Pazar, Ekim 12, 2025

Haftanın En Çok Okunanları

Son Yazılar

Hepimiz Prensesiz

Küçükken dinlemeyi ve okumayı çok sevdiğim masallar vardı. Özellikle prenseslerle ilgili olanlar çok hoşuma gidiyordu. Ama “Prenses ve Bezelye Tanesi” masalı bana ne anlamlı ne de eğlenceli geliyordu.

Masalda, oğluyla evlenmesi için gerçekten soylu, kibar bir prenses arayan bir kraliçe vardır. Kraliçe, bir gün fırtınaya yakalandığı için kapısına gelen ve prenses olduğunu söyleyen genç bir kızı sarayına alır. Onun gerçekten prenses olup olmadığını anlayabilmek için üst üste yirmi döşek ve yirmi tane minderden oluşan bir yatak hazırlatır, en altına da küçük bir bezelye tanesi yerleştirir. Kız tam da kraliçenin istediği gibi o küçücük bezelye tanesinden rahatsız olur ve tüm gece hiç uyuyamadığını söyler. Böylece gerçek bir prenses olduğu anlaşılmış olur.

Peki, prensesin kocaman güzel bir yatağın altındaki küçücük bir bezelye tanesine takılması gerçekten takdir edilmesi gereken bir şey midir?

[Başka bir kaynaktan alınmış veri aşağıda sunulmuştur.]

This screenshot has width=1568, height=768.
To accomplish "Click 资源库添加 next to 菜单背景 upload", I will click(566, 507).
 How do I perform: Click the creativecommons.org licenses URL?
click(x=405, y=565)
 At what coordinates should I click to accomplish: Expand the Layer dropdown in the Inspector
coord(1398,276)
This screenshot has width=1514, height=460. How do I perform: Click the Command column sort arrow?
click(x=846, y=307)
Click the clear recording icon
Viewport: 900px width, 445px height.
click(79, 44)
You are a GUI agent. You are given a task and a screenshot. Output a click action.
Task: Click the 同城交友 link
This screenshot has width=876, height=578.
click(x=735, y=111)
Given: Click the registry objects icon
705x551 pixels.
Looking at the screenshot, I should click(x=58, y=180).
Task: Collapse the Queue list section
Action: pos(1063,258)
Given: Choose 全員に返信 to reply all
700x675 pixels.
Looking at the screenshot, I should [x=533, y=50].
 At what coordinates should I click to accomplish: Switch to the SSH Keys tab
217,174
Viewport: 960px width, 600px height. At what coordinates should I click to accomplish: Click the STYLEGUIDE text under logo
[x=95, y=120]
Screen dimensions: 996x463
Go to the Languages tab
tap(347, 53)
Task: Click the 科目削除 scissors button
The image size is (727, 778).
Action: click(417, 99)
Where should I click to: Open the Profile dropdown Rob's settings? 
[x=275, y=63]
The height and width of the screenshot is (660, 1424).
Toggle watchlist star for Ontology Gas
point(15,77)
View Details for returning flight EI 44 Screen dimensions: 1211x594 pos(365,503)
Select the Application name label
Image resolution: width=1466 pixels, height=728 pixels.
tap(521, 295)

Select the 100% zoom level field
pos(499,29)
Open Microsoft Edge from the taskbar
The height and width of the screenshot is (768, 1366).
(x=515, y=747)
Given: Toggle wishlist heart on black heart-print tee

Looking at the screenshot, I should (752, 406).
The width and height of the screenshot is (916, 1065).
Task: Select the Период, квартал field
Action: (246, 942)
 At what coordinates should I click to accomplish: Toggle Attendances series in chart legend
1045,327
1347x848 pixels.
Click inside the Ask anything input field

Gerçek Dünyadaki Bezelyeler

Bu masalı çok da sevmememin sebebi, prensesin bezelyeden rahatsız olmasını ve bunu söylemesini garip bulmamdı. Üstelik kraliçenin beklediği de buydu. Fakat masalı sadece bir masal olarak değil, gerçek hayatla bağlantı kurarak okuyunca aslında bizim de gerçek hayattaki bezelyelere ne kadar çok takıldığımızı fark ettim.

Bu küçük konforsuzluklar bizi kimi zaman yalnızca şikâyet etmeye kimi zaman da kocaman rahat yatağı görmezden gelmeye itebiliyor. Bazen küçük konforsuzlukları deneyimlemeye zaman kalmadan onlara maruz kalma fikri bile bizi herhangi bir şey yapmaktan alıkoyabiliyor.

1907 yılında Robert Yerkes ve John Dodson yaptıkları deneye dayanarak bir yasa ortaya atıyor. Farelerin kullanıldığı bu deneyle anksiyete ve performans arasındaki ilişkiyi ortaya koymayı amaçlıyorlar.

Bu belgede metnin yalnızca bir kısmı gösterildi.